Alexa shrugged. “Maybe she realized she couldn’t get away with it.”

“She left a trail Helen Keller could follow.”

“Her cell phone here?”

“Come with me,” Manseur said. He led Alexa to the kitchen. On the table Manseur had placed a series of evidence bags. “First we have a plane ticket to Paris in her name, and a second-Paris to Madrid, under the name Bridget Longwood. I found a passport in her purse in that name with her picture on it. Bridget the blonde.”

“She’d probably been planning this a good while.”

“I also thought this was interesting,” Manseur said, pointing to several stacks of bills. “There’s fifty thousand there in crisp new currency. Tossed into her suitcase. Enough to hold her until her boyfriend met her with the rest.”

Alexa looked at the pristine bills, and reached for the cell phone on the table. She opened it.

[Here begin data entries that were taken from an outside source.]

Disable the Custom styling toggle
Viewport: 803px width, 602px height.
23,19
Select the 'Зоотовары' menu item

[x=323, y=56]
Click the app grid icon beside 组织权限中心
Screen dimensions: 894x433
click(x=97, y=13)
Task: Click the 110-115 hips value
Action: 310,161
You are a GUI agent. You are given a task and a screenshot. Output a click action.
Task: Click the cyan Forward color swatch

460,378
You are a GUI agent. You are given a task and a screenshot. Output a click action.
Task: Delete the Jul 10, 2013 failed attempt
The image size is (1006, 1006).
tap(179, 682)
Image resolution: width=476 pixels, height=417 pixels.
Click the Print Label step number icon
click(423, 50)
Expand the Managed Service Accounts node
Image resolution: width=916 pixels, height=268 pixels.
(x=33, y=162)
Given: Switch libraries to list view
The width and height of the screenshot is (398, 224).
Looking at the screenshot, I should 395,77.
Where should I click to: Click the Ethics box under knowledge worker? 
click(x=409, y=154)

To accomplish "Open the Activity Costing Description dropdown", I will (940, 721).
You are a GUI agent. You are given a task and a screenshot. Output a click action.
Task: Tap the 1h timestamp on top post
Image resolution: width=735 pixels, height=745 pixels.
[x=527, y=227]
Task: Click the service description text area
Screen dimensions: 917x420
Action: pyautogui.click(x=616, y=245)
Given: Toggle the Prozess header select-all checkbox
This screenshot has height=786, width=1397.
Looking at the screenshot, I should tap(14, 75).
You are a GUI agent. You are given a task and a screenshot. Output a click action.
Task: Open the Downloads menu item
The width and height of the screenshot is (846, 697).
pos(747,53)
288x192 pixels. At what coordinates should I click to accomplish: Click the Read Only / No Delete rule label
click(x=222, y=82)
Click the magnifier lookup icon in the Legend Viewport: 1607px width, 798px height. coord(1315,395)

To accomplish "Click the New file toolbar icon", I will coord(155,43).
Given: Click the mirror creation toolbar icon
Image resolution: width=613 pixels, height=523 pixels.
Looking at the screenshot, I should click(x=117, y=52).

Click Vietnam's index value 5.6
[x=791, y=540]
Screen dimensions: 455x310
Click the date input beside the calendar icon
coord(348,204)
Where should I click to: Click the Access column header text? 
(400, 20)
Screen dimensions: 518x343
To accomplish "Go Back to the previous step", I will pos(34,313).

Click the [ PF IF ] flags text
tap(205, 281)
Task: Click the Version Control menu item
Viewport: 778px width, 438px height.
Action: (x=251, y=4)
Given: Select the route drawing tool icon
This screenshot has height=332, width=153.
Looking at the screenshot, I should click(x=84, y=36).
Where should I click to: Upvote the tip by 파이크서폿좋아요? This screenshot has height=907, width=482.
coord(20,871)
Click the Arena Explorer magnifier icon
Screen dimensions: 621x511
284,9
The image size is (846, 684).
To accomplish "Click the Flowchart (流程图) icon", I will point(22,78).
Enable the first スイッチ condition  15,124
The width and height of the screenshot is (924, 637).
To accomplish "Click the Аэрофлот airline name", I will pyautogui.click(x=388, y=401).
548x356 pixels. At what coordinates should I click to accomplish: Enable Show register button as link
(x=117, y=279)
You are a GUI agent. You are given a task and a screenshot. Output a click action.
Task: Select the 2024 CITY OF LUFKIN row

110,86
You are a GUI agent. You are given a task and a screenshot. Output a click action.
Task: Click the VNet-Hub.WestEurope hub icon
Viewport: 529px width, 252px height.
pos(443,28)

“Last calls are from Casey, who kept getting Grace’s recorded voice.” Alexa hit the MESSAGES key and listened to Casey’s voice on four messages, asking Grace to call her back as soon as she got back.

“And this I found in the garbage.” Manseur opened a plastic grocery store bag and removed a stack of photocopied pages. Alexa recognized them as duplicates of the highlighted pages from Fugate’s diary.

“You read them?” she asked.

“What do you think?” he said. “Are they from the notebook?”

Alexa nodded. “So, what are you going to do with them?”

Manseur’s face showed surprise. “It’s evidence. Turn them over, eventually.”

“Why did Grace have a copy?” Alexa asked. “They’re worthless without the original to authenticate them. Michael, if you place this into evidence now, what do you think the upside will be?”

“Aside from exposing LePointe for the sick sack of crab shells he is? He could do time for kidnapping, holding Sibby and torturing her, or at the least conspiracy to kidnap her.”

“You really think he’ll do time? Who is it who’s always saying, ‘This is New Orleans.’ Evidence vanishes all the time in places that aren’t New Orleans.”